Burano's other major attraction is lace, as intricate as its houses are simple. Local women began making lace in the 16th century after merchants brought back needles from Venetian-controlled Cyprus, where the skill already flourished. Burano lace was soon exported across Europe and hit its peak popularity in the late 1800s when a lacemaking school opened on the island.
Now, though, the industry is dying out, due to competition from cheaper machine-made lace from Asia and dwindling interest among young people both in making lace and using lacy linens. But a few shops still carry the real thing. (Look closely at tags for the place of origin.)
Burano, like the rest of Venice, can get very crowded, especially on a nice weekend. By noon, every seat in every ristorante on the cobblestone main street had been taken. Turning down a side street, we found a quaint little place and were ushered into a cozy back dining room with brick walls where a large Italian family was enjoying a noisy Sunday dinner.
Our lunch was fine — two glasses of house Chianti, spaghetti with clam sauce for me, fried sardines for my husband.
The bill was not — converted from euros, it came to almost $70. We would later get the same meal in Florence for half the price. Burano, for all of its charm, can be somewhat of a tourist trap.
After lunch, we continued down the side street, where bright blue motorboats were tied up in the canal. As in Venice itself, Burano's inhabitants get around by boat, for there are no cars or even bikes. Several of the dwellings doubled as gift shops, heavy on postcards and souvenir magnets but also selling Italian leather goods and the colorful Murano glass made on the nearby namesake island.
Large Murano pieces can easily set you back hundreds of dollars, though I found some lovely pendants for just 12 euros, about $13. We slurped strawberry gelato — gelaterias are as common in Italy as convenience stores are in the United States — and made our way to a pretty little waterfront park at the end of the street.

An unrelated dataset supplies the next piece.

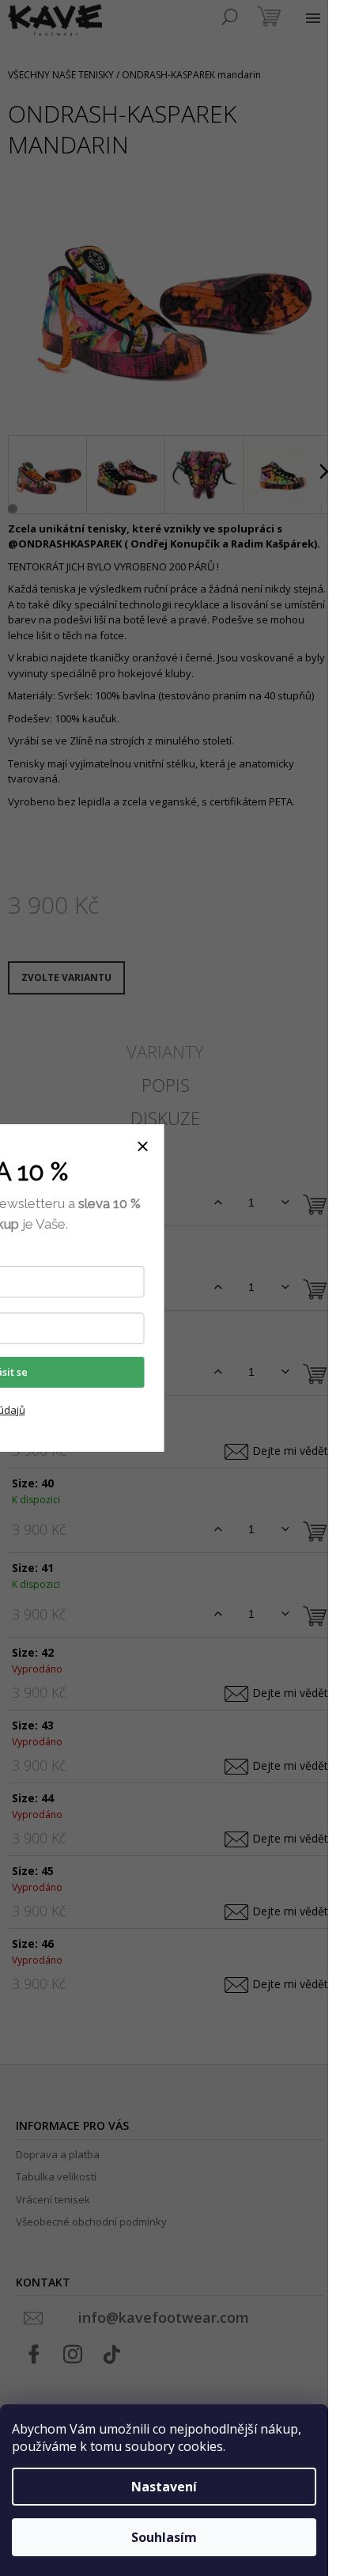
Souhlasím (164, 2537)
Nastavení (164, 2486)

From there, we had a good view of another much-photographed Burano sight: the bell tower next to the church of St. Martin Bishop. Rising some 160 feet, the tower leans almost 6 feet from its axis. Pisa may have Italy's most famous leaning tower, but earthquakes and settling soils have given many other structures a drunken tilt.
On the way back to Venice, zipping along one of the water highways marked by pilings, we saw construction on the MOSE Project, a $6 billion attempt to keep the city from sinking into the Adriatic Sea. Dozens of times a year, acqua alta (high water) turns Piazza San Marco into a lake, forcing visitors and Venetians alike to carefully make their way along portable elevated walkways called — what else? — duckboards.
Started in 2003 and not yet finished — "This is Italy, after all,'' our guide said — MOSE consists of giant mobile gates at three inlets. The gates will close during storms and isolate the Venetian Lagoon from tides of almost 10 feet.
Once a leading maritime center with a population of more than 150,000 people, Venice is now down to just 40,000 full-time residents. Many of its grand palazzos are dark at night because few people can afford the enormous upkeep of centuries-old homes with water lapping at their doors.
As we and millions of others have found, Venice is both blessed and cursed by water. It is a large part of what makes the city and nearby islands like Burano so alluring, even as it reclaims them, slowly but inexorably.